3. The most interesting talks weren't about models. They were about the plumbing around them

This might be the most important signal from the conference.

Nikhil Benesch from turbopuffer talked about operating a search engine at over a trillion documents with sub-100ms query latency. Robin Tang from Artie walked through what broke when their CDC pipeline hit 20-30 billion events per day. Jacopo Tagliabue introduced the idea of a "correct-by-design lakehouse" where illegal states are provably unrepresentable.

None of these talks were about model capabilities. They were about the infrastructure that makes models useful, and survivable, at scale. The audience was packed for all of them.

The model wars get the headlines. But the builders in that room have moved on. They're building the layer underneath. 🔧

4. Open source has a new kind of credibility in the room

Raffi Krikorian from Mozilla opened Day 3 with a keynote on open source AI. His argument wasn't about ideology. It was practical. Open source AI can win if it becomes the simple default for the 99% of use cases that don't need a frontier mega-model.

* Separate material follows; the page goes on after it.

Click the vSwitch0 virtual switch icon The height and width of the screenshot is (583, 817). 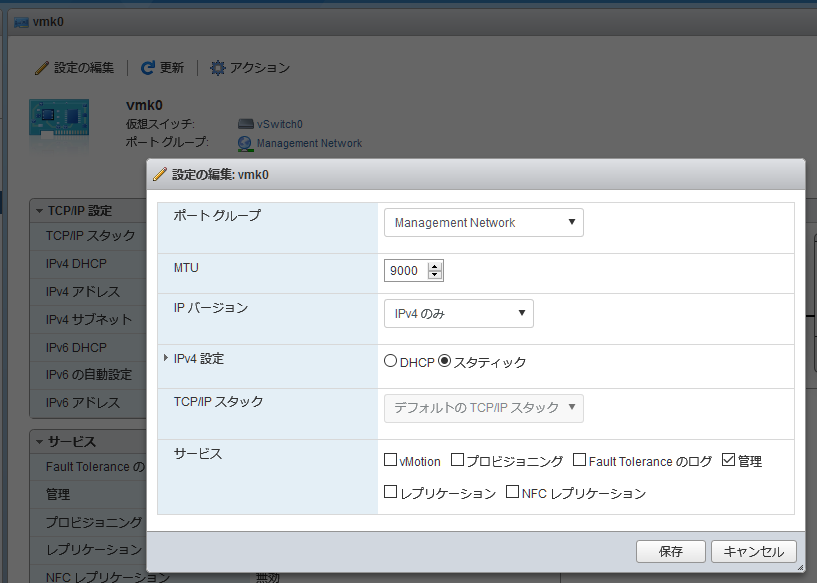pyautogui.click(x=245, y=124)
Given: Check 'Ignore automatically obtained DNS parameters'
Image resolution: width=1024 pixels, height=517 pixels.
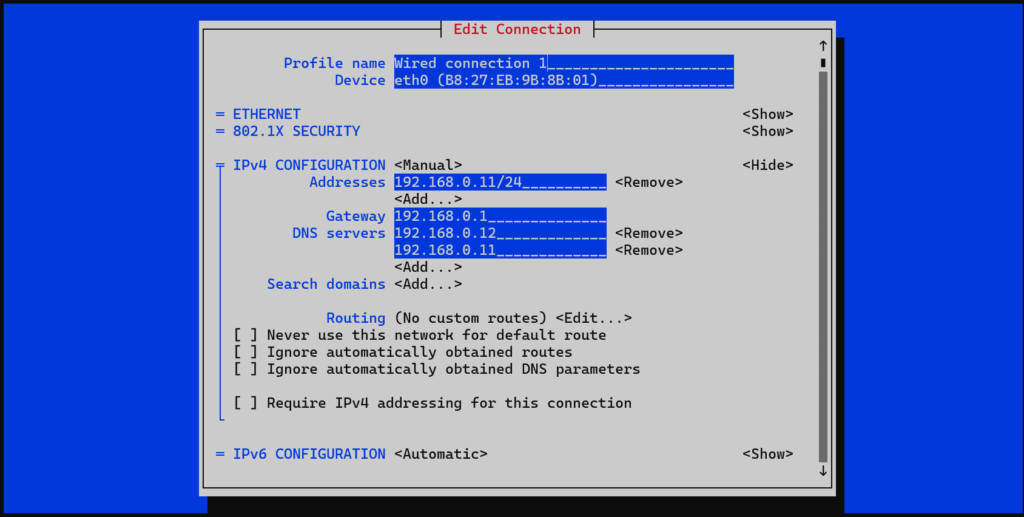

What struck me wasn't the argument itself. It was how it landed. A room full of engineers who ship, not researchers or VCs, nodding along. The framing of "owners, not renters" resonated specifically because of who was in the room.

Vincent Weisser from Prime Intellect was on stage talking about open frontier labs and distributed training. Lucas Atkins from Arcee described training a 400B parameter MoE from scratch. The panel on "The Open Layer" had engineers from OpenRouter, Kilo Code, Arcee AI, and Fireworks AI in conversation about what open actually means in agentic pipelines.

The energy around open source at this conference wasn't nostalgic or political. It was technical and forward-looking. 🚀

5. The human-in-the-loop question is more live than the field admits

My talk covered what I call Durable Autonomy: the architecture question of when an agent should stop and ask a human, and how that decision should be made. I expected this to be the least contested part of my talk. It generated the most discussion.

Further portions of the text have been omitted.